German economic growth ended 2006 on a high note. Real GDP grew 3.7% in 2006, the fastest growth rate in more than 15 years, more than twice as fast as the 1.7% growth rate of 2005, and significantly above the identically disappointing 0.2% real growth rates of 2002, 2003, and 2004.

The acceleration of growth in 2006 caused many forecasters to become more optimistic about Germany, and some even began to predict an economic renaissance in Continental Europe. After years of sub-par performance, this would be welcome.

But all this excitement appears misplaced.

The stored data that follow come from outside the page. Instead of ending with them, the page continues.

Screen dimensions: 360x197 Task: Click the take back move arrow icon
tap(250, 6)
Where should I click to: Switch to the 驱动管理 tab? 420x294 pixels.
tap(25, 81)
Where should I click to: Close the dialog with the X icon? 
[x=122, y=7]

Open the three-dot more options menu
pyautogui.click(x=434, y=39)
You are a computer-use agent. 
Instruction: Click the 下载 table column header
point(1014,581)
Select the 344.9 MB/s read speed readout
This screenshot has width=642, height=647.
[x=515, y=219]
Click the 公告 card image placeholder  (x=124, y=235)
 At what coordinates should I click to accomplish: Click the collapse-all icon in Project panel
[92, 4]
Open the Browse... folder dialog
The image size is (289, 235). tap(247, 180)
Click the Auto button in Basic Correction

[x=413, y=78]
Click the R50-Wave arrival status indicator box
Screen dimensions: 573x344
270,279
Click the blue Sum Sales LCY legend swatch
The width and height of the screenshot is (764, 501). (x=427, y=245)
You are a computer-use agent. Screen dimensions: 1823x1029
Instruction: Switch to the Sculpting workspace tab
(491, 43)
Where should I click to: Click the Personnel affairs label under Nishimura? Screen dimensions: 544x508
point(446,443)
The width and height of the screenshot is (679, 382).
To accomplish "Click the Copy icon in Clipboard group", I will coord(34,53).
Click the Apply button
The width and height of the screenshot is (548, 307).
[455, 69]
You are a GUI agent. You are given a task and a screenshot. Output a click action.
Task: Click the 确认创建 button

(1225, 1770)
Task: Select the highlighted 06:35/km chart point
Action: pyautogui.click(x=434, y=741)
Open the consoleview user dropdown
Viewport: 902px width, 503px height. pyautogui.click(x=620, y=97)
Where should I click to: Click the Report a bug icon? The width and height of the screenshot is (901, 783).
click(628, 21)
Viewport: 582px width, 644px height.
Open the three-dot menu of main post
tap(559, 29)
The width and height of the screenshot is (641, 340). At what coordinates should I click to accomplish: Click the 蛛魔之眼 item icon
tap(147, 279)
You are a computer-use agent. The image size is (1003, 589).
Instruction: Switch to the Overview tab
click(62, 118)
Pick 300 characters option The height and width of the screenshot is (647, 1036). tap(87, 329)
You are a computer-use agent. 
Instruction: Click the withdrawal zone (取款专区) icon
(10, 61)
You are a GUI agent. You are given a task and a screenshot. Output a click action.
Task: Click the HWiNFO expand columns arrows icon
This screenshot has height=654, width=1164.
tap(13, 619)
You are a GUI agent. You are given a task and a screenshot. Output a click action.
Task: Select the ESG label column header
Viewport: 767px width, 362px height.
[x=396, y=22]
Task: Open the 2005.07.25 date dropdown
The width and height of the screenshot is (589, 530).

On January 1, 2007, the German VAT tax was raised from 16% to 19%, while the top marginal income tax rate increased to 45% from 42%.

The knowledge that these tax rates would rise in 2007 created an incentive to bring income and spending forward into the lower tax year. For Germany, this means that growth was stolen from 2007, which artificially boosted economic activity in 2006.

Early data for 2007 on consumer and business confidence show a reversal from the positive news of 2006. Both industrial production and factory orders fell in December, and January retail sales are weaker than at any time since early 2004.

While the consensus has settled on a German real GDP growth rate of 1.5% to 2.0% for 2007, we suspect that this is overly optimistic. The European Central Bank is running what we would call a neutral monetary policy and the German government is planning a reduction in corporate tax rates in 2008. In other words, there will be an incentive to push income and profits from 2007 forward into 2008.

Germany remains a very high tax economy. The top marginal income tax rate is 45%, social security taxes are 19.9%, health care payroll taxes are 14.3%, while unemployment insurance is 4.2%, and corporate tax rates are roughly 40% (when local taxes are included). These high tax rates suggest the surge in 2006 economic activity was nothing but one-year wonder.